Baltimore and Ohio Chicago Terminal Railroad
Reporting mark BOCT
Locale Chicago area
Dates of operation 1910–
Track gauge 4 ft 8 12 in (1,435 mm) standard gauge
Headquarters Chicago, Illinois

The Baltimore and Ohio Chicago Terminal Railroad (reporting mark BOCT) is a terminal railroad in the Chicago area, formerly giving various other companies access to (Chicago's) Grand Central Station. It also served to connect those railroads for freight transfers, and is now controlled by CSX Corporation, the successor to the Baltimore and Ohio Railroad.

By 1886, the Wisconsin Central Railroad had formed a new railway company, called the Chicago and Great Western Railroad (C&GW) to build a new line from a connection with the WC at Forest Park into the city, and to construct the Grand Central Station, which opened in December 1890.

In June 1887, a subsidiary of the Northern Pacific Railroad called the Chicago & Calumet Terminal Railway (C&CT) consolidated several terminal railroads in the Chicago area with lines running between the Atchison, Topeka & Santa Fe Railway at McCook, Illinois to the south and south-east to Hammond, Indiana and a connection with the Baltimore & Ohio Railroad (B&O).

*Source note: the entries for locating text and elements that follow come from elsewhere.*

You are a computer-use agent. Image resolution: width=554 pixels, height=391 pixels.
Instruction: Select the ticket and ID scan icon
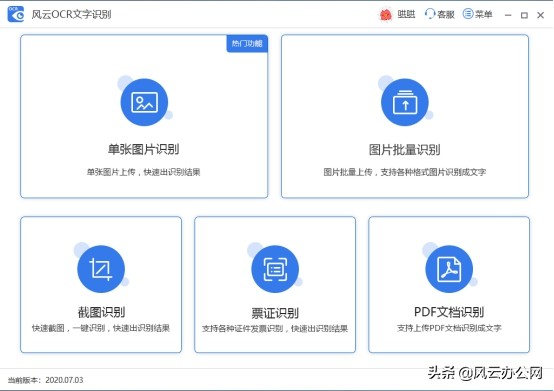point(275,269)
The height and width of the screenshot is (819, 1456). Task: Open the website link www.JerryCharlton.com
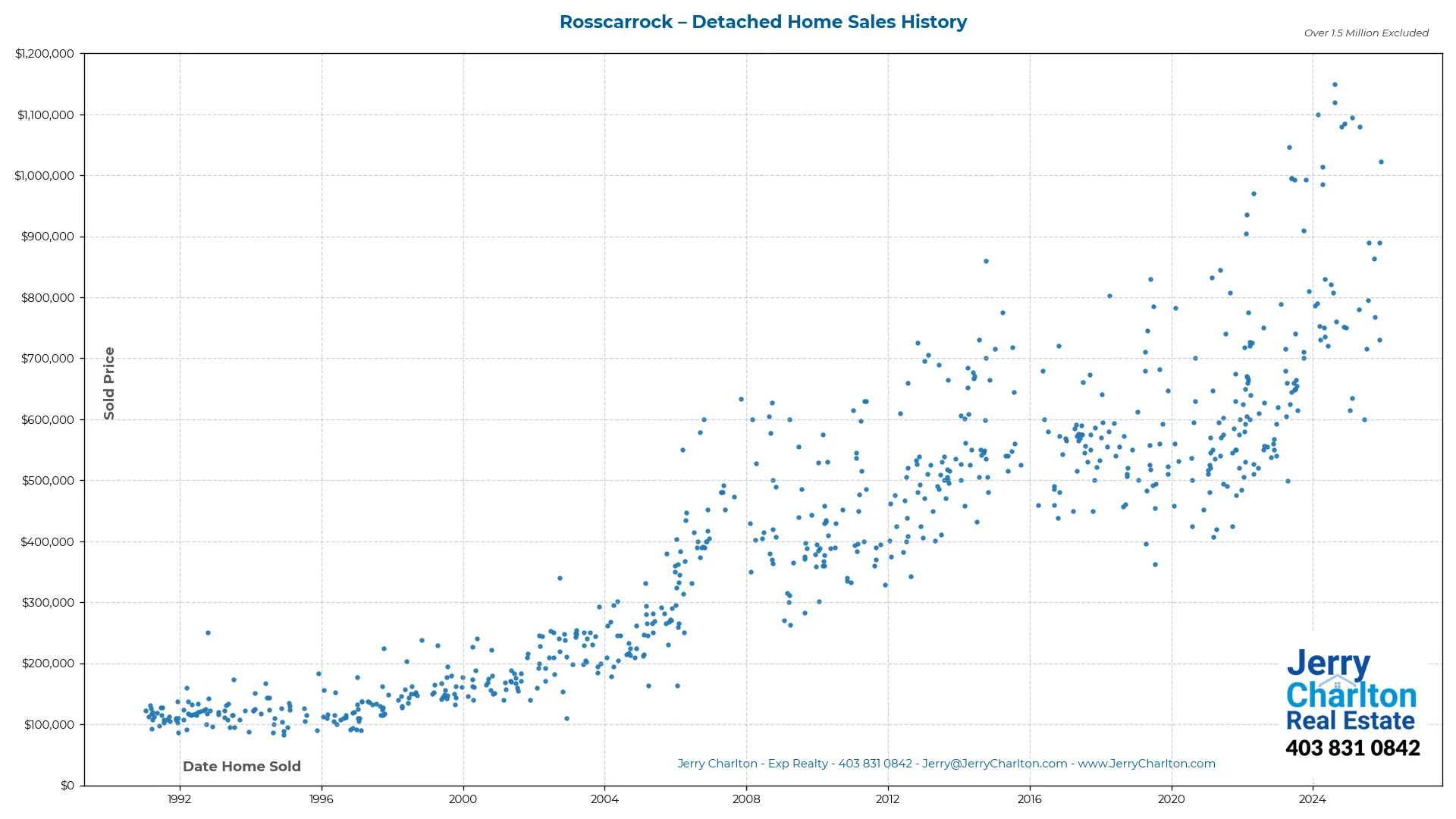coord(1147,764)
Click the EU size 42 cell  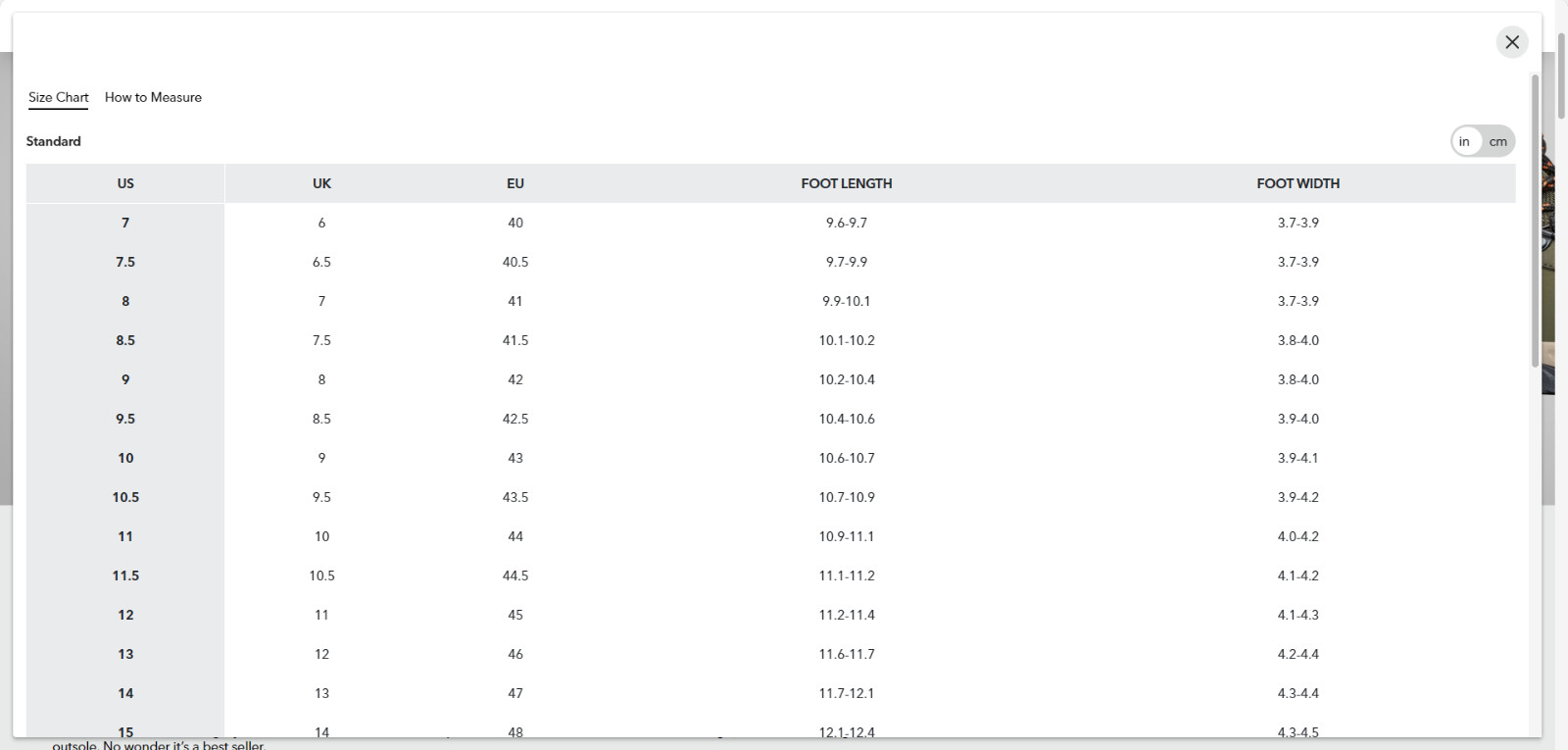click(515, 379)
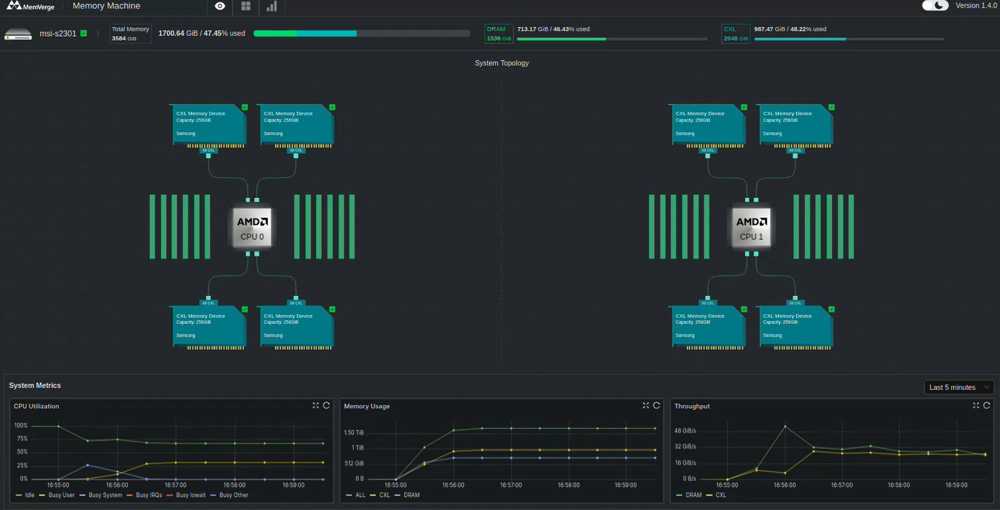Click the MemVerge logo
This screenshot has height=510, width=1000.
[31, 6]
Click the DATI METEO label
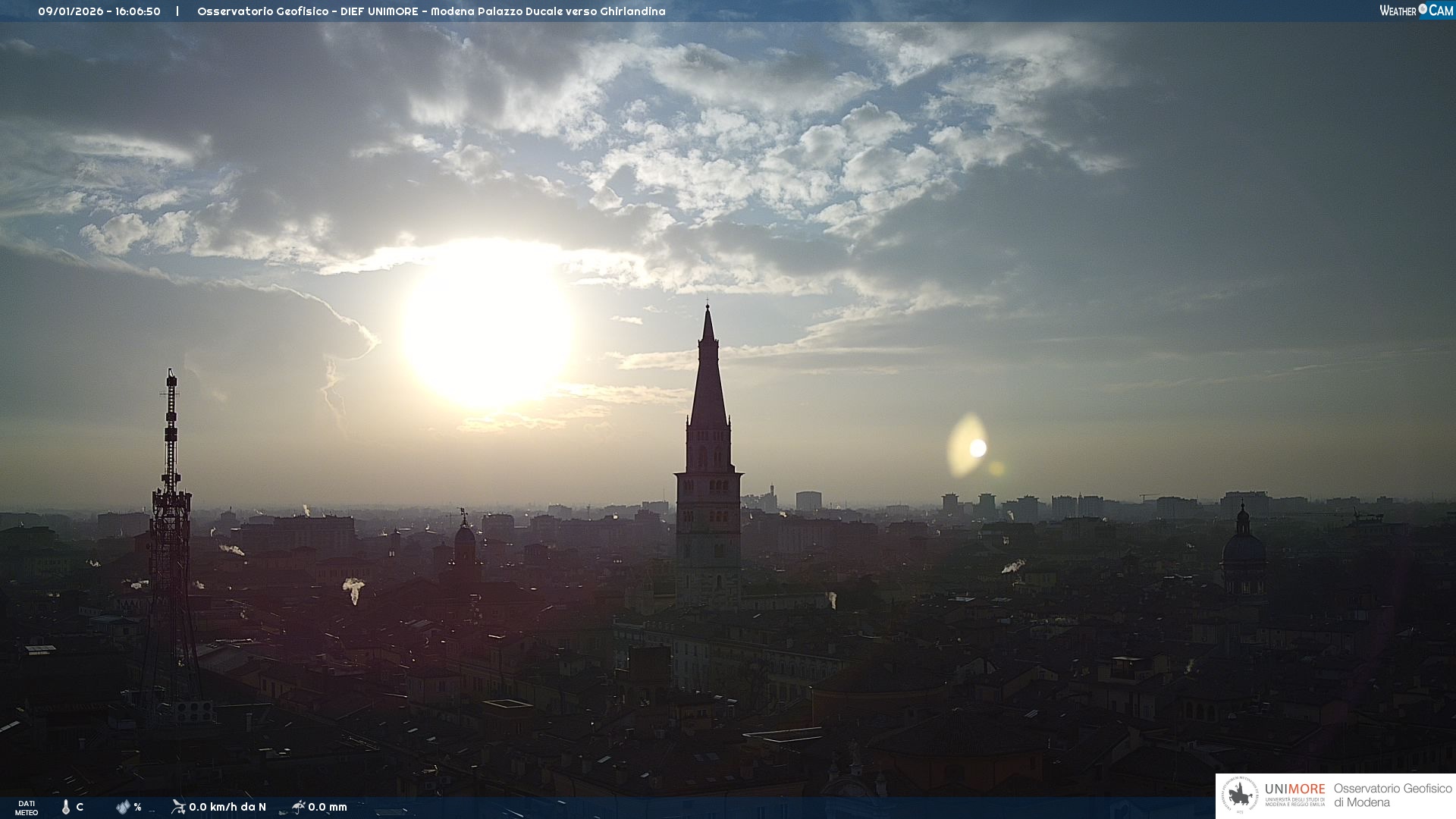 (x=27, y=808)
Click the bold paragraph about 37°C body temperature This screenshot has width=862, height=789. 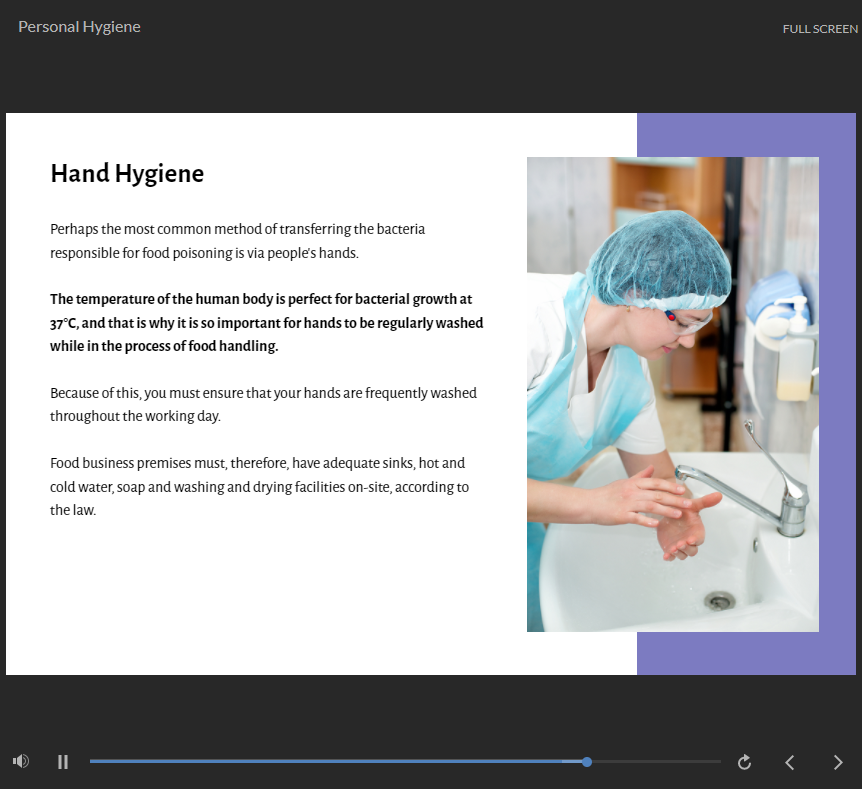266,323
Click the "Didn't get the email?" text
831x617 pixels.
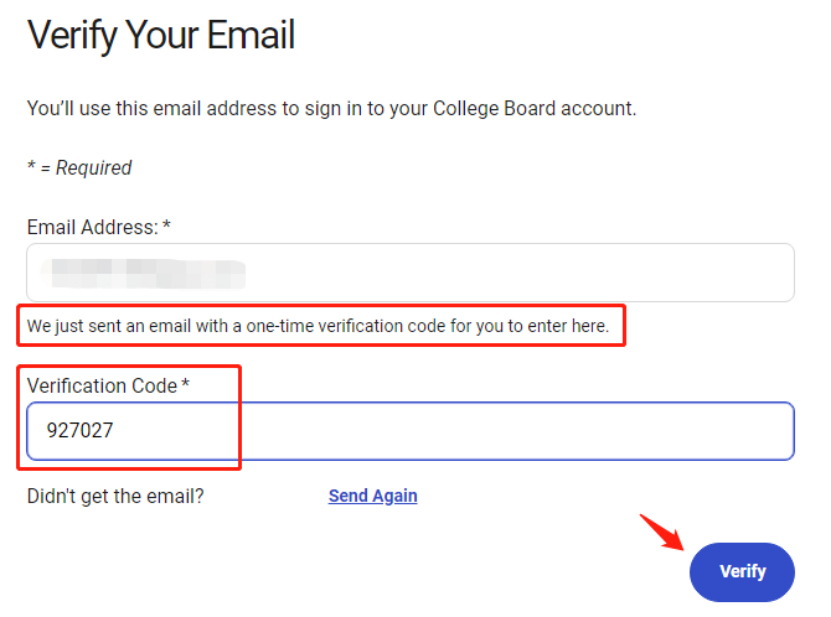click(115, 496)
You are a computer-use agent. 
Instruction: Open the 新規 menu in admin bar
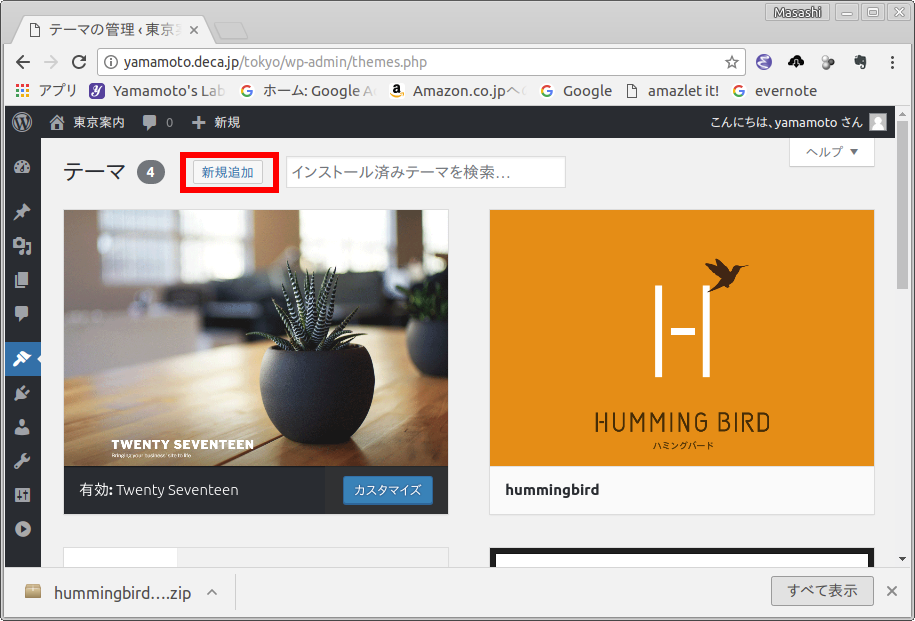(215, 122)
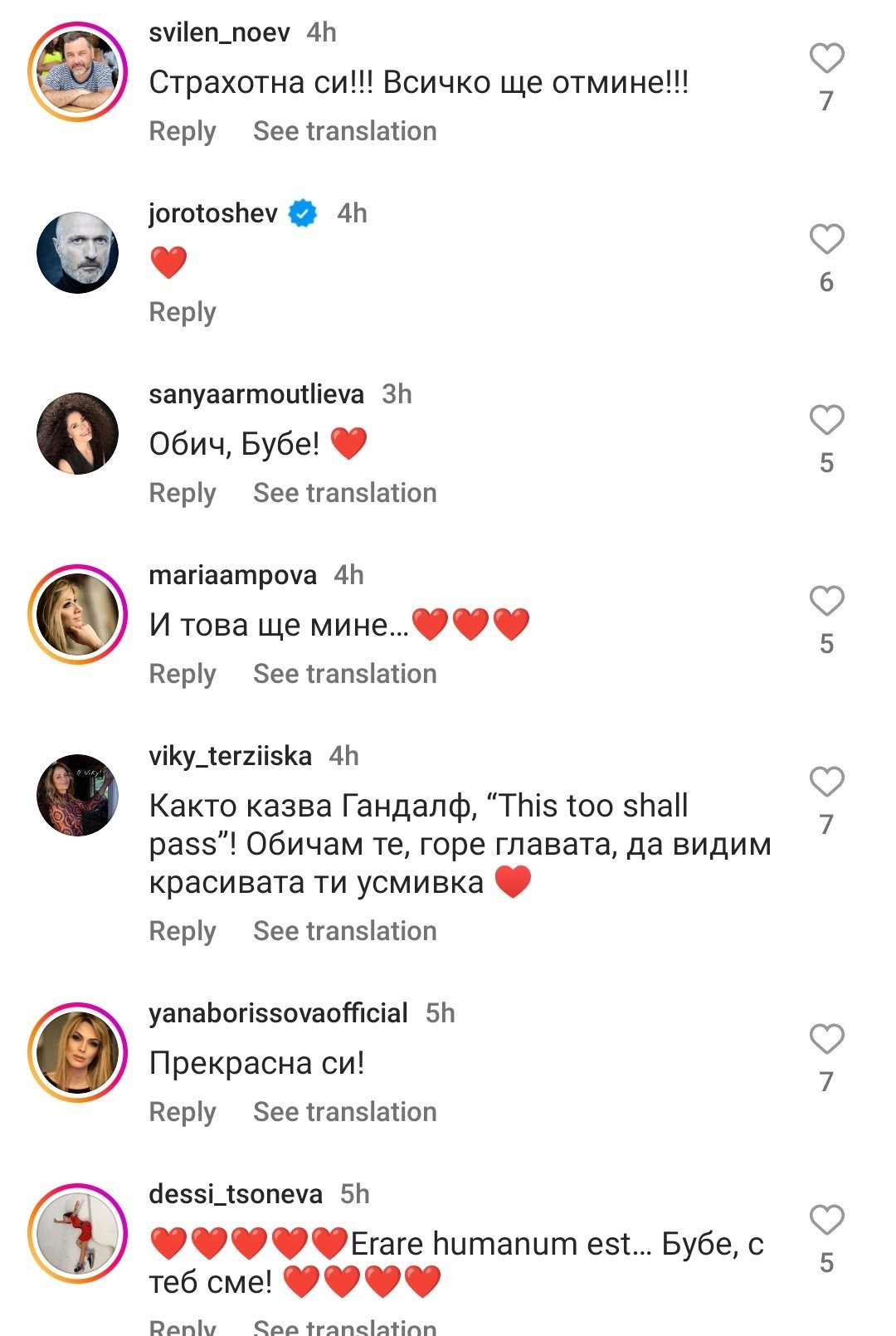Reply to svilen_noev's comment
896x1336 pixels.
coord(182,131)
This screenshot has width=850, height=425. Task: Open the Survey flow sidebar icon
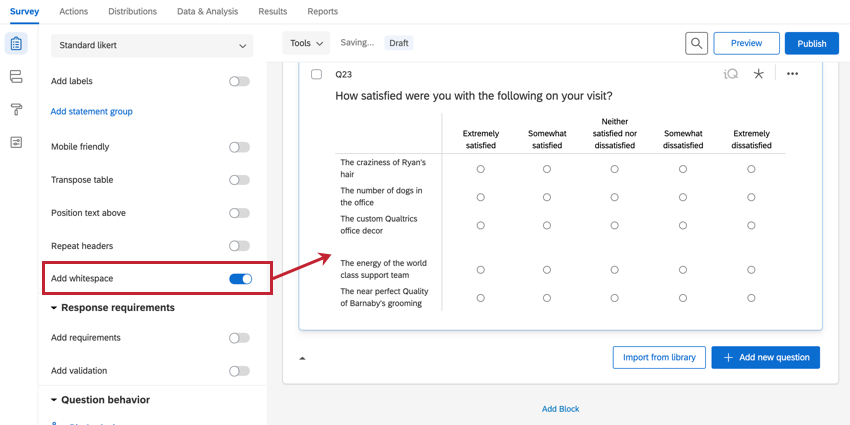16,77
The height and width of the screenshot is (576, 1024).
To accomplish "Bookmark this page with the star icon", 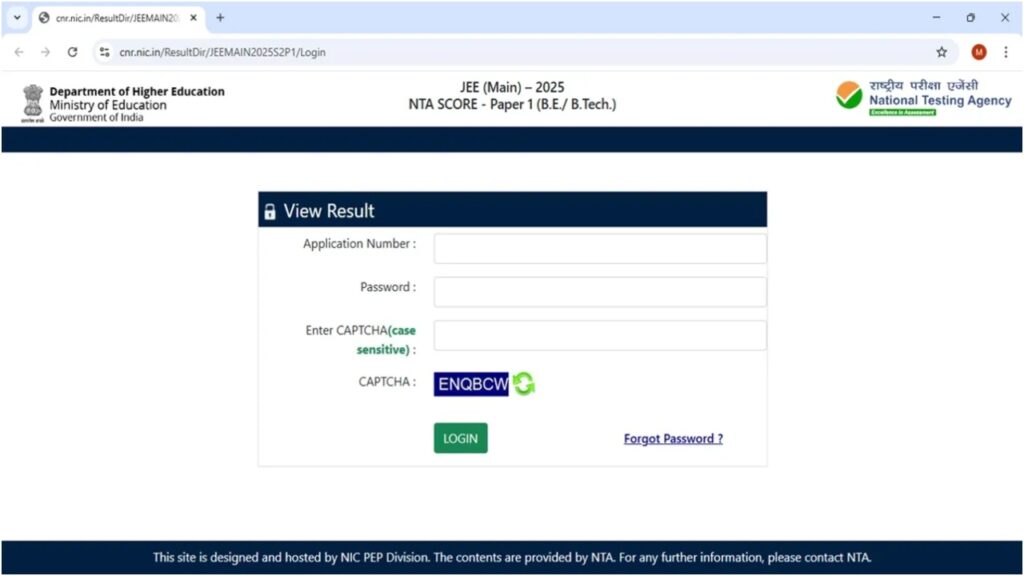I will 941,51.
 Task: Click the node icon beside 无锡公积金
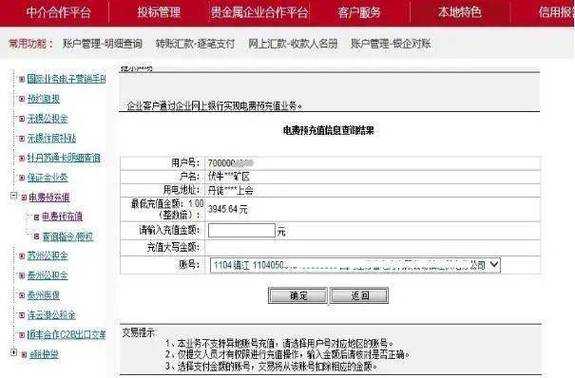click(22, 118)
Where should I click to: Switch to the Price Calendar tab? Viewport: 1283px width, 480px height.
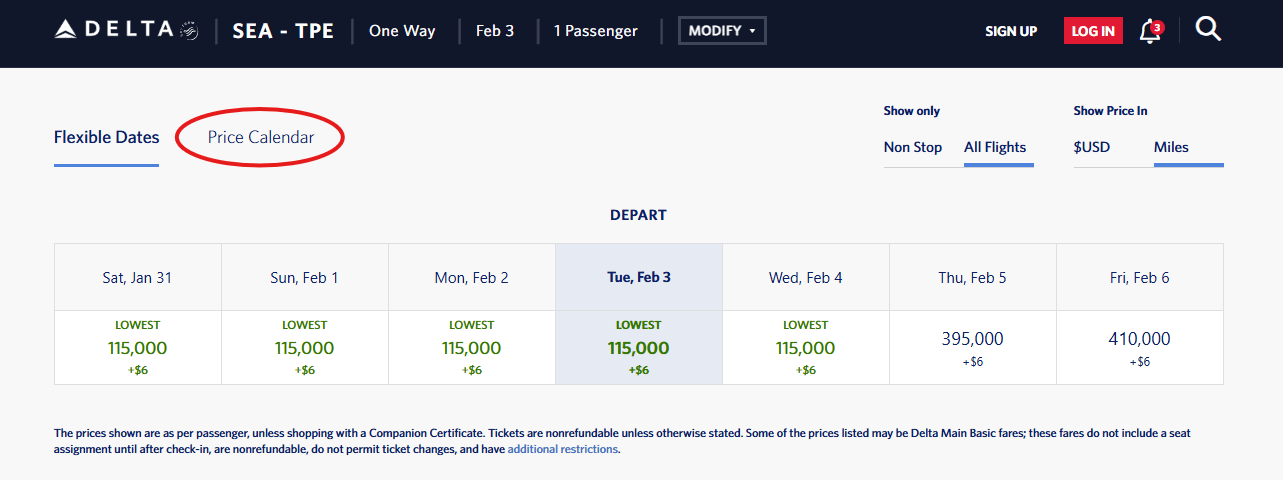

In March 1890, another subsidiary of the Northern Pacific Railroad bought the C&GW along with several other WC lines in the Chicago area, consolidated them all as the Chicago & Northern Pacific Railroad (C&NP). The next month, the WC had itself leased to the Northern Pacific. As they were both controlled by the same railroad, the C&NP and the C&CT were linked together with new construction and trackage rights. The lease arrangement between the Wisconsin Central and the Northern Pacific worked until the Panic of 1893, when the WC was freed from the lease, and the C&NP was again placed under the control of the WC. Weakened by the prolonged economic downturn, the C&NP was bankrupt by October 1893.